Contrary to the trend for all services, input price inflation in the transport, tourism and leisure sector accelerated to a peak in two months and was the strongest of the four sectors followed, as was the inflation rate for charges, despite a slowdown since July.
Statement from the AIB Chief Economist
AIB’s Chief Economist, Oliver Mangan, said: “AIB’s Irish Services PMI for August showed that activity in the sector continues to expand at a healthy pace, although ‘It lost some momentum. The Business Activity Index fell to 54.7, which is the lowest reading since March 2021 and down from 56.3 in July and 55, 6 in June Activity in Ireland’s services sector, however, held up much better than elsewhere, with flash services PMIs falling to 50.2, 52.5 and 44.1 in the eurozone, UK United and the United States, respectively, in August.
“New business growth in Irish services businesses remained strong, although it has slowed for the sixth month in a row. Meanwhile, export new business was the weakest since January. Businesses reported attributed the slowdown in demand to rising inflation and weaker UK markets.Nevertheless, there was another significant increase in outstanding order books indicating that demand, although slowing, stays strong enough.

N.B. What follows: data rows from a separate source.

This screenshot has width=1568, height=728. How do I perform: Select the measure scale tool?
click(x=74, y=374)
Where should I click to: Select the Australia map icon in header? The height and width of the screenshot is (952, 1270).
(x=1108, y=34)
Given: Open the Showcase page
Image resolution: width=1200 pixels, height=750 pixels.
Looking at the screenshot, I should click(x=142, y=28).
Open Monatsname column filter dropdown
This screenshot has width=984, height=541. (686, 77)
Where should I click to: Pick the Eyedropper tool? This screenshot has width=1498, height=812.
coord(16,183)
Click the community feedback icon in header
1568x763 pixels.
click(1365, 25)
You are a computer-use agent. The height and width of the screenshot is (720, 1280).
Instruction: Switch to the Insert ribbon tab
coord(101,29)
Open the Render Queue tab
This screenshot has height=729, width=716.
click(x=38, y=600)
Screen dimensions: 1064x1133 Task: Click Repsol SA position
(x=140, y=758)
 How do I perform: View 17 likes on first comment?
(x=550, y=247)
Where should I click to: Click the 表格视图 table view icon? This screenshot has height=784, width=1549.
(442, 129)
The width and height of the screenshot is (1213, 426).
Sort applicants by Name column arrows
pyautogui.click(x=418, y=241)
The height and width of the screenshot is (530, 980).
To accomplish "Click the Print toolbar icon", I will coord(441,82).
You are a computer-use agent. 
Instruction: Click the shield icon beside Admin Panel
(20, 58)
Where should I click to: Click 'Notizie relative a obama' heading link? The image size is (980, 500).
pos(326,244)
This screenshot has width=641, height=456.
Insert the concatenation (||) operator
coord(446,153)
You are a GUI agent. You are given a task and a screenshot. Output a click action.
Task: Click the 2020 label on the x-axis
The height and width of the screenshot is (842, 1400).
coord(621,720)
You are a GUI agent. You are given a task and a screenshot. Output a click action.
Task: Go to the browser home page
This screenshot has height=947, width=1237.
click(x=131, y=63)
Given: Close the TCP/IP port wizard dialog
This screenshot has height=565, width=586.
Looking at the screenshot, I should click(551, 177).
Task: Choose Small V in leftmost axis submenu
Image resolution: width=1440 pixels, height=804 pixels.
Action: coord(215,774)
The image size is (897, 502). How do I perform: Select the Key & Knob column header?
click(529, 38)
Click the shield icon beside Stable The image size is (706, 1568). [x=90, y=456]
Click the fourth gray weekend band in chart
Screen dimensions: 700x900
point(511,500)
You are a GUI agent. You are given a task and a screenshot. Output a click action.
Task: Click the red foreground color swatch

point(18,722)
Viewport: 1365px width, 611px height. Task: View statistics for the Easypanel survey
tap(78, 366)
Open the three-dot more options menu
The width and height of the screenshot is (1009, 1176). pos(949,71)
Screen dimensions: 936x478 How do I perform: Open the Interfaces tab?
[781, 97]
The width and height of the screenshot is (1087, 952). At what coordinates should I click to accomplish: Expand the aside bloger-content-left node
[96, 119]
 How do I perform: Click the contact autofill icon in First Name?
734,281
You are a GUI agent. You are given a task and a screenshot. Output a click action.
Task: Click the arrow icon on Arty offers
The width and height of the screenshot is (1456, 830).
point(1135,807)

“Growth was broad-based across all four sub-sectors covered by the survey, although business services lagged the others. Encouragingly, new business growth remained solid across all four sectors. Overall business confidence in services, while still quite positive, weakened somewhat from July onwards reflecting concerns about rising inflation and a possible recession.
“Companies continued to face strong upward pressure on input prices, but the rate of input price inflation eased to its lowest level in six months. customers, but like input prices, the rate of increase in invoice prices has also fallen to its lowest level in six months, so there are signs that inflationary pressures may be starting to ease somewhat.